The Cave
Sit Back, Relax, and Enjoy the Ride: An Inquiry of Hyper-Capitalism in The Cave 12th Grade
Communist ex-Prime Minister of Cuba, Fidel Castro, resolutely declared, “I find capitalism repugnant. It is filthy, it is gross, it is alienating…because it causes war, hypocrisy, and competition” (brainyquote.com). Nonetheless, the vast majority of today’s sovereign nations have bought into the neoliberal capitalist philosophy, overlooking the societal harms of this modern globalization of capitalism. Castro’s staunch critique of free market economics echoes the ideas of Jose Saramago in his novel, The Cave, a scathing indictment of mindless industrial advancement.
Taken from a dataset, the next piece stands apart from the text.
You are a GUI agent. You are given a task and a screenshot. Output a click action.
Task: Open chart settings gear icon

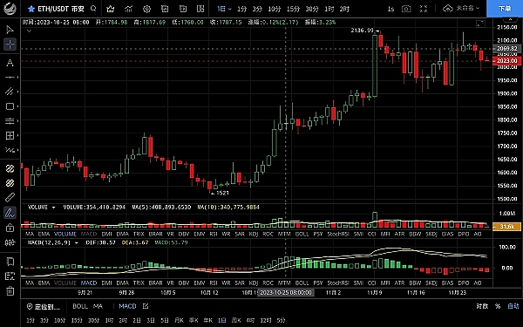point(146,9)
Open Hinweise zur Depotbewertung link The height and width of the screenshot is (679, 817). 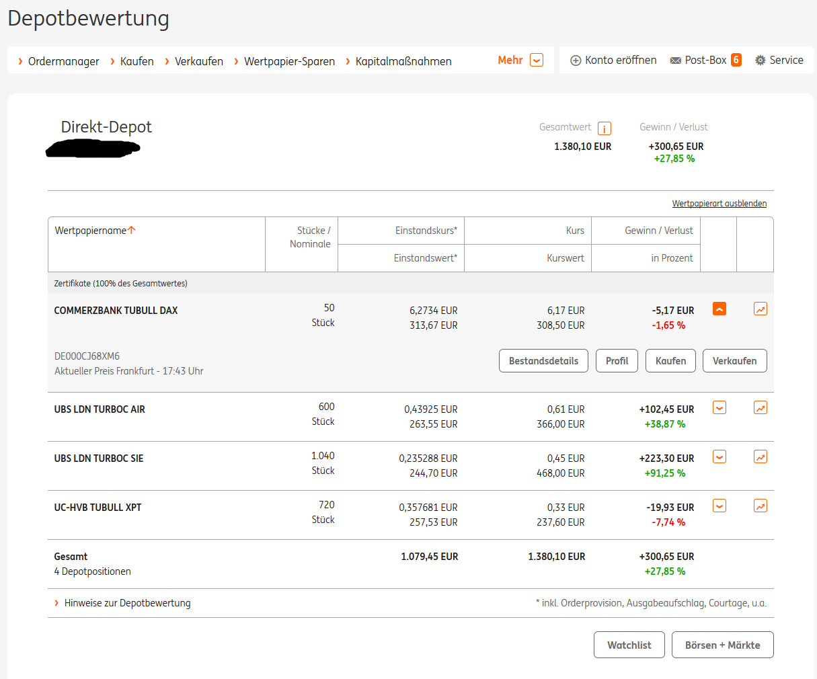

Saramago suggests that the Center’s unchecked commerce homogenizes its society, and he illustrates this theme through both the attempted control over nature and removal of Cipriano’s sense of individuality. The Center standardizes the entire landscape by controlling the Center and the outside fields of the Green and Industrial Belts, representative of the exploitative nature of capitalistic expansion by the Center.
The Center is the archetypal representation of corporate capitalism, and a crucial part of its society’s economic system is to move away from village-made products to corporatized farms and synthetic goods. Specifically, Saramago exposes the society’s...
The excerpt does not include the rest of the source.